====== PASSAGE TO READ ======

Share complex types between cpp and hlsl, add mirror trade functionality for realt FFTs

Fletterio · Fletterio · commit cd07b9b84f8c · 2024-12-03T17:38:07.000-03:00
diff --git a/include/nbl/builtin/hlsl/complex.hlsl b/include/nbl/builtin/hlsl/complex.hlsl
@@ -5,8 +5,30 @@
 #ifndef _NBL_BUILTIN_HLSL_COMPLEX_INCLUDED_
 #define _NBL_BUILTIN_HLSL_COMPLEX_INCLUDED_
 
+#include <nbl/builtin/hlsl/cpp_compat.hlsl>
+
+// -------------------------------------- CPP VERSION ------------------------------------
+#ifndef __HLSL_VERSION
+
+#include <complex>
+
+namespace nbl
+{
+namespace hlsl
+{
+
+template<class T>
+using complex_t = std::complex<T>;
+
+}
+}
+
+// -------------------------------------- END CPP VERSION ------------------------------------
+
+// -------------------------------------- HLSL VERSION ---------------------------------------
+#else
+
 #include "nbl/builtin/hlsl/functional.hlsl"
-#include "nbl/builtin/hlsl/cpp_compat/promote.hlsl"
 
 namespace nbl
 {
@@ -409,4 +431,7 @@ NBL_REGISTER_OBJ_TYPE(complex_t<float64_t2>,::nbl::hlsl::alignment_of_v<float64_
 NBL_REGISTER_OBJ_TYPE(complex_t<float64_t3>,::nbl::hlsl::alignment_of_v<float64_t3>)
 NBL_REGISTER_OBJ_TYPE(complex_t<float64_t4>,::nbl::hlsl::alignment_of_v<float64_t4>)
 
+// -------------------------------------- END HLSL VERSION ---------------------------------------
 #endif
+
+#endif
diff --git a/include/nbl/builtin/hlsl/fft/common.hlsl b/include/nbl/builtin/hlsl/fft/common.hlsl
@@ -1,7 +1,8 @@
 #ifndef _NBL_BUILTIN_HLSL_FFT_COMMON_INCLUDED_
 #define _NBL_BUILTIN_HLSL_FFT_COMMON_INCLUDED_
 
-#include "nbl/builtin/hlsl/cpp_compat.hlsl"

====== INPUT ======

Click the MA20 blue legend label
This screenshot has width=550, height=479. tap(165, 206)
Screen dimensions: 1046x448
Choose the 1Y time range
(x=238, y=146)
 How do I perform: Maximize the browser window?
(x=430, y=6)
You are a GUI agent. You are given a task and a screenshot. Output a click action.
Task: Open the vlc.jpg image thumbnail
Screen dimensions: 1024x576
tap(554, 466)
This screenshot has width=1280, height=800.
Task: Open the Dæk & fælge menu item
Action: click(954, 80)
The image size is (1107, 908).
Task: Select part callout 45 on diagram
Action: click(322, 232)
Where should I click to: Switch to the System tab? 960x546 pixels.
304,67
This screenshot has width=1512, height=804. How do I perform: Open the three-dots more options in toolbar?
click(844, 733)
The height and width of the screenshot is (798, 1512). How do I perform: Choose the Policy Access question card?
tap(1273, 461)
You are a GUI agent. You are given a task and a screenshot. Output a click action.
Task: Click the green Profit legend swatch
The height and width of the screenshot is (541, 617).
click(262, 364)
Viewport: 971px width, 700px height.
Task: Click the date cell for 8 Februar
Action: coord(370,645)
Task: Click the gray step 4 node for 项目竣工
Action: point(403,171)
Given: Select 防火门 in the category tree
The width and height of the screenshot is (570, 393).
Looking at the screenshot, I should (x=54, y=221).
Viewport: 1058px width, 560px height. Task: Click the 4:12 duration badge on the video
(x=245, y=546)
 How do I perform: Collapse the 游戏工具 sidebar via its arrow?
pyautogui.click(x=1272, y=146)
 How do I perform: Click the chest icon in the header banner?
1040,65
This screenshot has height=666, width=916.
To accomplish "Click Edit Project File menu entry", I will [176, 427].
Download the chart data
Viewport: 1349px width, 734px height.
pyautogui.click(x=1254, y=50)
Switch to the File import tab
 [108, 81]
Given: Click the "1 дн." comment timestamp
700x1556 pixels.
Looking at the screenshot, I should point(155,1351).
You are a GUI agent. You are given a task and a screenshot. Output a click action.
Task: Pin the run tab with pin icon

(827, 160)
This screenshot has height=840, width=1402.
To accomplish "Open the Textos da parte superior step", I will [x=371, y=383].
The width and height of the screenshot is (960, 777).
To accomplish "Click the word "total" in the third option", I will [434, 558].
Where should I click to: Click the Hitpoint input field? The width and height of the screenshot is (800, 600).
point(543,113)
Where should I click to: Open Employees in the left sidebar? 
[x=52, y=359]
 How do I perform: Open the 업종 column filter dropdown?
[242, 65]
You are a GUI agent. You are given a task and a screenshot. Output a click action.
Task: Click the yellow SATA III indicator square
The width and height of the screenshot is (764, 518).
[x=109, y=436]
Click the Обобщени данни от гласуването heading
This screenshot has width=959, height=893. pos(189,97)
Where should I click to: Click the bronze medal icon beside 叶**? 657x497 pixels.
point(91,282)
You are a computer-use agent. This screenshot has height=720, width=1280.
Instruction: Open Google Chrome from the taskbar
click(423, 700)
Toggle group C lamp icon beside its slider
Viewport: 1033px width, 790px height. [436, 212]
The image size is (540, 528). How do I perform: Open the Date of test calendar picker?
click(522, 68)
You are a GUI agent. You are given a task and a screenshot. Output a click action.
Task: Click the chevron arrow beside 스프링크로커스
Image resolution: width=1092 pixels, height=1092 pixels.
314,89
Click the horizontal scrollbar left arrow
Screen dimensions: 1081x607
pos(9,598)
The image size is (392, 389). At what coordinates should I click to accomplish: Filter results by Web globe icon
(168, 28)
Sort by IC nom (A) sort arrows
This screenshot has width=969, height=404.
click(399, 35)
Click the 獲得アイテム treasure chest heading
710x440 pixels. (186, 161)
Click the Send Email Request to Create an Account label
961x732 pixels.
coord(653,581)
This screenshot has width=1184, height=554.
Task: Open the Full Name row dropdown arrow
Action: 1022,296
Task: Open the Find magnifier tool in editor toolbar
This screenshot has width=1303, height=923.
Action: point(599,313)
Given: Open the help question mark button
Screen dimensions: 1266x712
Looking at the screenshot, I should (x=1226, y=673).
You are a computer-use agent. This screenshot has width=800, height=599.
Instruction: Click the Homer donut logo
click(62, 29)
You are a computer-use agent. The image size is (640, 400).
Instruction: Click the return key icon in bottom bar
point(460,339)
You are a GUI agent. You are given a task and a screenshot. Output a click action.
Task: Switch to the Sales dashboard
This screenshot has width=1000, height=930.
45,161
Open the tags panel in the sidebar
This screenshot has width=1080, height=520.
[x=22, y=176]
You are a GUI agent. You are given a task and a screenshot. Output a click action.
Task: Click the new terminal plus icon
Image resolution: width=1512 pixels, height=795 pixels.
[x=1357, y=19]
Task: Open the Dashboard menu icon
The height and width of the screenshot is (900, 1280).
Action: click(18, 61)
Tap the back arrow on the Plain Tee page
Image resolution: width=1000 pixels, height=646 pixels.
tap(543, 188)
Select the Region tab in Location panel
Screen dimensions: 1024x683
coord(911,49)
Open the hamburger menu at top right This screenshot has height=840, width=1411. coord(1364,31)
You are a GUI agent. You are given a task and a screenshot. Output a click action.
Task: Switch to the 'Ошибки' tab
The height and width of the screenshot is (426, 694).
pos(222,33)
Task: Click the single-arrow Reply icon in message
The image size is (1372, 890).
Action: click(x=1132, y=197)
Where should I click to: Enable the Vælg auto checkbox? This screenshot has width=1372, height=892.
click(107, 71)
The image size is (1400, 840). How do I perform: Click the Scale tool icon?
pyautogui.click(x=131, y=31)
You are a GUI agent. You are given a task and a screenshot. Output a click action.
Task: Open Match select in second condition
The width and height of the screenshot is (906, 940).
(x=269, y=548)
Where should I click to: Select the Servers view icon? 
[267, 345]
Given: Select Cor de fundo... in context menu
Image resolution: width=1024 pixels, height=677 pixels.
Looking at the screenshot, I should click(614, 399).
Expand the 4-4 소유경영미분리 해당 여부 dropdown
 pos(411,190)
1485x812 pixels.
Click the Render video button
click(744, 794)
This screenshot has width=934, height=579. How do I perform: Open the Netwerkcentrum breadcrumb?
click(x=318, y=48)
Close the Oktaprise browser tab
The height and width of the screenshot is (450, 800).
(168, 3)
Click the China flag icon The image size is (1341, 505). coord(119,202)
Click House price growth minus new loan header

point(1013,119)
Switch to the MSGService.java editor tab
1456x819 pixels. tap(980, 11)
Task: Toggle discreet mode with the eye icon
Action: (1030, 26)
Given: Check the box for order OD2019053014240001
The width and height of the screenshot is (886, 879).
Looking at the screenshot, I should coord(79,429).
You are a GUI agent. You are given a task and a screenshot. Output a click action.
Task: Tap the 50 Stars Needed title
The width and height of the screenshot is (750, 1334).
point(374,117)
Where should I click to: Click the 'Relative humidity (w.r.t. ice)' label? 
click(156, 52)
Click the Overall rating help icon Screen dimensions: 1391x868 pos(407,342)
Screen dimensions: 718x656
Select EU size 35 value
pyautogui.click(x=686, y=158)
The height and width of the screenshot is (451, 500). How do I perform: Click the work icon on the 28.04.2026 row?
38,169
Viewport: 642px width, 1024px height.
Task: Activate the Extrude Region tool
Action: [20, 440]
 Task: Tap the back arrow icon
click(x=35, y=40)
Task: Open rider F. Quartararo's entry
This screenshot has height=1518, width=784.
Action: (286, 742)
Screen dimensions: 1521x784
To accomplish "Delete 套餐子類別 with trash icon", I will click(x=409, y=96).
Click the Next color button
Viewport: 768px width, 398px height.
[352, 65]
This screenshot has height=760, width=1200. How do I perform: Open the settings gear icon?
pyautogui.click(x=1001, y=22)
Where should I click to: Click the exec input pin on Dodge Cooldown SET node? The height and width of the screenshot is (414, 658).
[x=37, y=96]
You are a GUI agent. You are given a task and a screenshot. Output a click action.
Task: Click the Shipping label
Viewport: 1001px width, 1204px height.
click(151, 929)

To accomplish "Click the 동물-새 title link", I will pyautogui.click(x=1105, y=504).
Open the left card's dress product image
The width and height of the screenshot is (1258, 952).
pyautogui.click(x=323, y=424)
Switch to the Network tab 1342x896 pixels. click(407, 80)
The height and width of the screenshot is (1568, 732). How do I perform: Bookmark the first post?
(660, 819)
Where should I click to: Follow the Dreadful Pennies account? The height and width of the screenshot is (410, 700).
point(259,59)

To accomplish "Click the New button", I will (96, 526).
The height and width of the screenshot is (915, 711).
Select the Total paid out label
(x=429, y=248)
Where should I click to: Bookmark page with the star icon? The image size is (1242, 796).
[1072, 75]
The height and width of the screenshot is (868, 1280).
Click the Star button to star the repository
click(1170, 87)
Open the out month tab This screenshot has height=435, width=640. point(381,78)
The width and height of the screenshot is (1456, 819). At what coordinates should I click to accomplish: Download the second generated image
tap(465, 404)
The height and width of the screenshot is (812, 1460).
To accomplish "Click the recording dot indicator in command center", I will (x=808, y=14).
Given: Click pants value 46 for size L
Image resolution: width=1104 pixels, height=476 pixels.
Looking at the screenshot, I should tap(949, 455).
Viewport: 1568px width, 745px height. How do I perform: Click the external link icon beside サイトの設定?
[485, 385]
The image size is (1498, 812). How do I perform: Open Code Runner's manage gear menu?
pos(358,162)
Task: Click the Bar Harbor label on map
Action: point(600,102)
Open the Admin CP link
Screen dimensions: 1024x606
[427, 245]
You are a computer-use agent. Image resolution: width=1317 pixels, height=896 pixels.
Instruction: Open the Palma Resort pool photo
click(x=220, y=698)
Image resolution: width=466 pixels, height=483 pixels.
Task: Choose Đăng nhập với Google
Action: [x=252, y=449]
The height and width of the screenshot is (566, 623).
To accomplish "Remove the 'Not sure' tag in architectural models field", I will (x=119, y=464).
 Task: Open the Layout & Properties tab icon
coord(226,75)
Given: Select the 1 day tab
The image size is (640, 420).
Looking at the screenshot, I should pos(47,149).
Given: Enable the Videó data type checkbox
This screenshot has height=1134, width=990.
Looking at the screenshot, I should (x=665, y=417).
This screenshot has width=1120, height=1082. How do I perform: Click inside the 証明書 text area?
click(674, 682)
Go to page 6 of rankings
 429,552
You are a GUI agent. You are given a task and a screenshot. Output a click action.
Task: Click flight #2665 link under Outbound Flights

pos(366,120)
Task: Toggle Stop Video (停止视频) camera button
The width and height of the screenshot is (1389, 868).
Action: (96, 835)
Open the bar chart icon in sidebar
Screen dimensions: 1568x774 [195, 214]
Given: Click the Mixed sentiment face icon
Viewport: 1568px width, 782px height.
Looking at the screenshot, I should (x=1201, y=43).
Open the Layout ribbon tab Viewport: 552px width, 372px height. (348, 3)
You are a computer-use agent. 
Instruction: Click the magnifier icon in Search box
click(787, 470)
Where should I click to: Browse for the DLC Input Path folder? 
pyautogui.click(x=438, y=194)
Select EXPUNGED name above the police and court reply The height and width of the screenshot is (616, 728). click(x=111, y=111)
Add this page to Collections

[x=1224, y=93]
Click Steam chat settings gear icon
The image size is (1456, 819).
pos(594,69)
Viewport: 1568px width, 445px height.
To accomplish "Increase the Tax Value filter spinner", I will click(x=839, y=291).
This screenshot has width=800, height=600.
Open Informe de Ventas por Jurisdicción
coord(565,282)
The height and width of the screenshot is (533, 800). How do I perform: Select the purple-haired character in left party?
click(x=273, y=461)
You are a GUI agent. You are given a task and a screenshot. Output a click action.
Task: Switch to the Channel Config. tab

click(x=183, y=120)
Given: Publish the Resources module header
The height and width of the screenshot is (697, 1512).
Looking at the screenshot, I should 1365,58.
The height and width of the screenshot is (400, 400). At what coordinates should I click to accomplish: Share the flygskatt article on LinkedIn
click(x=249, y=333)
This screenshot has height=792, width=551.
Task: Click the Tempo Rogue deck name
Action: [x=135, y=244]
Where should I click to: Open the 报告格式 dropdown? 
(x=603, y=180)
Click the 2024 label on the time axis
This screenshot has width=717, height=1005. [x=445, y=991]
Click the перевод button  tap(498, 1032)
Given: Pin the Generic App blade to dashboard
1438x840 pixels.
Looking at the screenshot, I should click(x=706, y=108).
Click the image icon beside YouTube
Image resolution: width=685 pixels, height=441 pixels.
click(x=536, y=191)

======

§ **PROBLEMS**
a – In the commit, what type does the C++ version define complex_t as an alias for?
b – Identify every line in the rows that contains the string "page", matching case exactly.
The rows have no connection to the commit shown above them.

§ **SOLUTIONS BY TASK**
a – std::complex<T>

b –
Tap the back arrow on the Plain Tee page
Where should I click to: Bookmark page with the star icon? The image size is (1242, 796).
Go to page 6 of rankings
Add this page to Collections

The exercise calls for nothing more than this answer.